足関節脱臼骨折・果部骨折

足関節を捻った時に生じやすい骨折です。
程度はありますが、靭帯損傷をかなりの確率で合併します。
骨折型を判断することにより、その後の後遺障害について予測が可能です。

骨折の分類

足関節の脱臼骨折には、Lauge-Hansen分類や、Weber分類などの分類の仕方があります。
医学界ではLauge-Hansen分類が最もメジャーな分類ですが、我々は医療従事者ではありませんので、わかりやすいWeber分類で骨折の状態を理解することで十分であると思います。

【TypeA】
腓骨・・・足関節レベルあるいはそれより遠位での裂離骨折または外側靭帯断裂
内果・・・正常あるいは脛骨の内側関節面の圧迫骨折
脛腓靭帯・・・正常

【TypeB】
腓骨・・・腓骨遠位部の斜骨折
内果・・・様々なレベルの裂離骨折あるいは三角靭帯断裂
脛腓靭帯・・・正常あるいは後果部の裂離骨折

【TypeC】
腓骨・・・腓骨の骨幹部骨折
内果・・・裂離骨折あるいは三角靭帯断裂
脛腓靭帯・・・断裂

最も多い骨折

最も多い骨折の型は、TypeBです。
足関節を捻ることにより、内顆骨折と外果の脛腓結合部で骨折します。

足関節 骨折

立証のポイント

・足関節脱臼骨折・果部骨折では、足関節の回旋や軸圧に強烈な外力がかかっています。そのため、靭帯損傷の併発を疑う必要があります。

・果部骨折は関節内骨折であり、整復が難しい。そのため、足関節に機能障害を残す可能性を考える必要があります。逆に言えば、足関節の可動域に制限が出ているのであれば、しっかりと関節内の整復の具合を明らかにする必要があります。
また、変形治癒は将来、変形性関節症を引き起こす可能性があります。

・必ずしもCTが絶対に必要、というわけではありませんが、骨折部の形態を明らかにするためにCTは非常に有用です。
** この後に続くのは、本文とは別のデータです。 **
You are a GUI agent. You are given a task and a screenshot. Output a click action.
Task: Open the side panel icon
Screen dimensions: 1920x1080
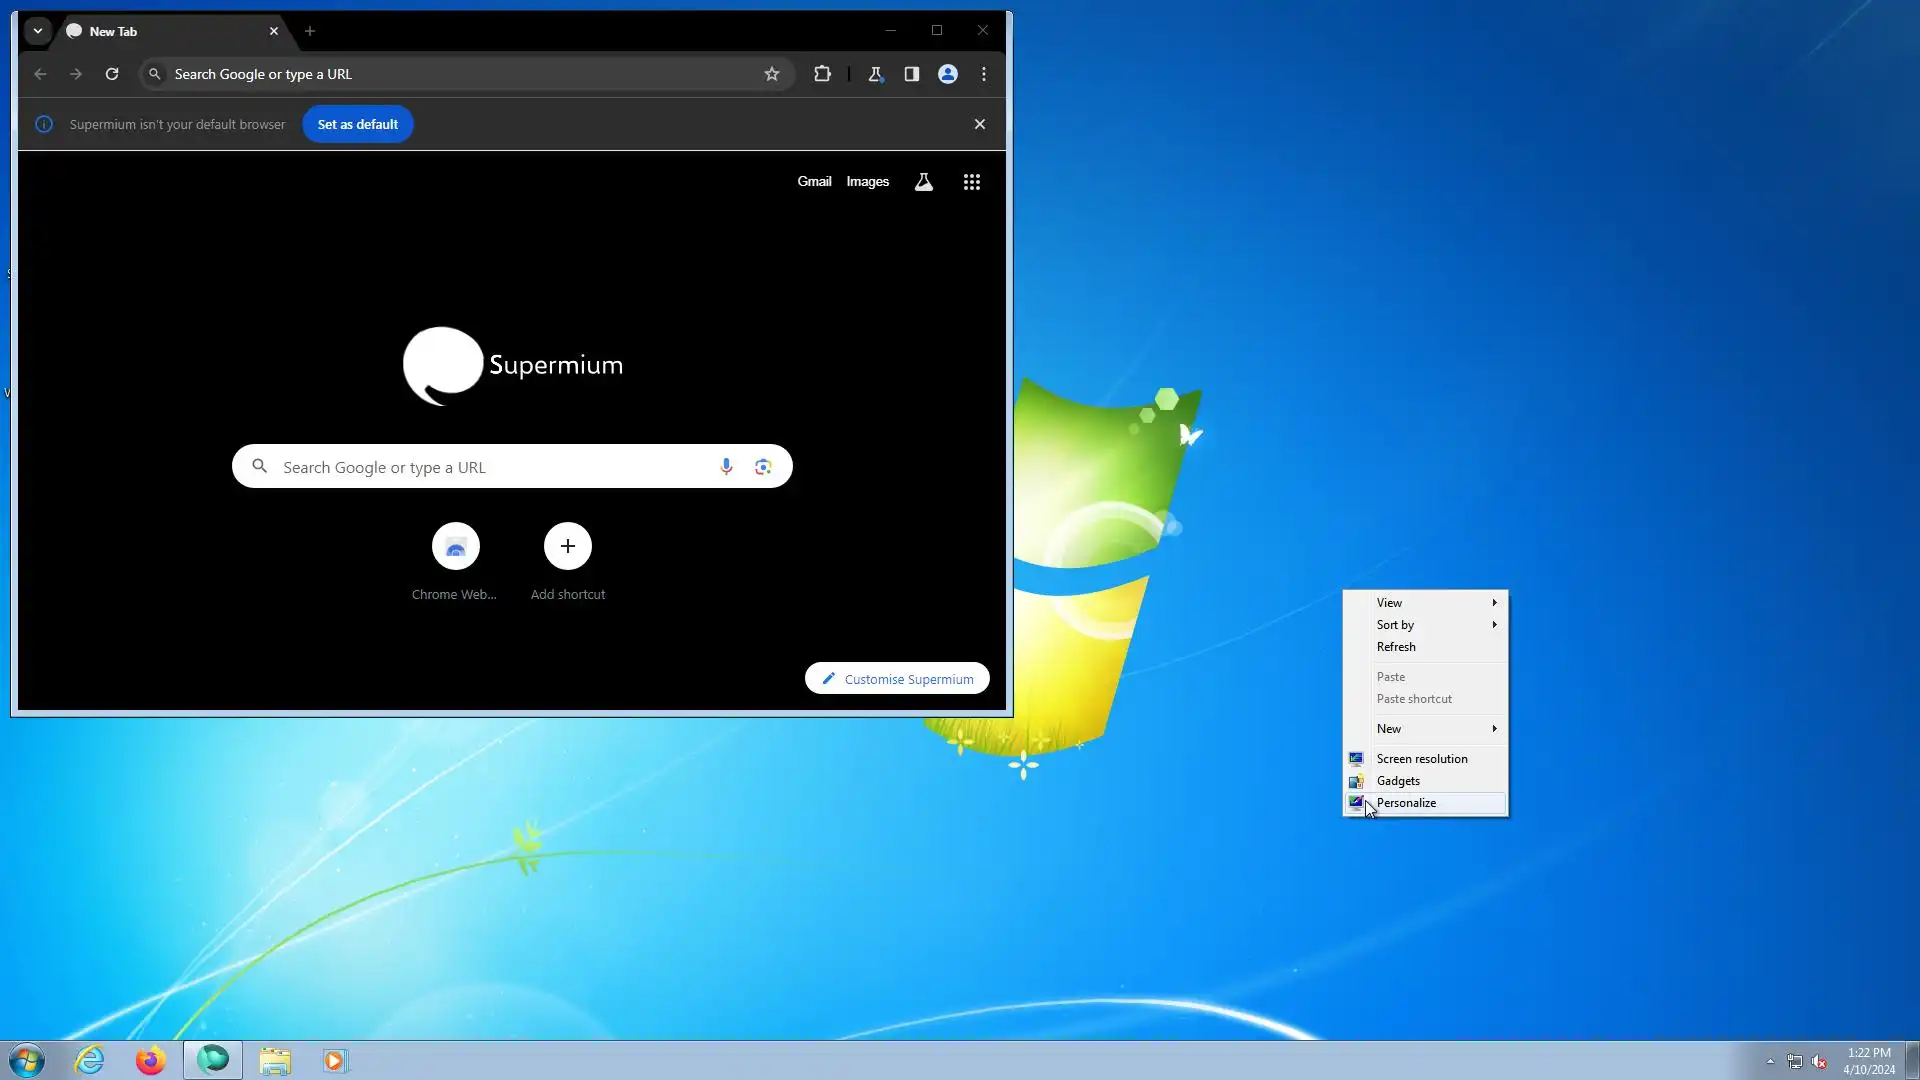pyautogui.click(x=911, y=74)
・脛腓靭帯の損傷がMRIで確認されないからといって、脛骨結節や腓骨付着部の裂離骨折がないとは言い切れません。入念にチェックすべきです。

・内側関節裂隙が健側と比べて広がっている場合は、三角靭帯の損傷を疑う必要があります。関節裂隙の間隔が不均等であれば、軟骨損傷を疑います。また、脛腓骨の間が健側に比べて広がっている場合は、脛腓靭帯損傷を疑わなければなりません。

以上のように、画像によって得られる情報によって、さまざまな部位の損傷が疑われます。高度な立証が要求される傷病といえます。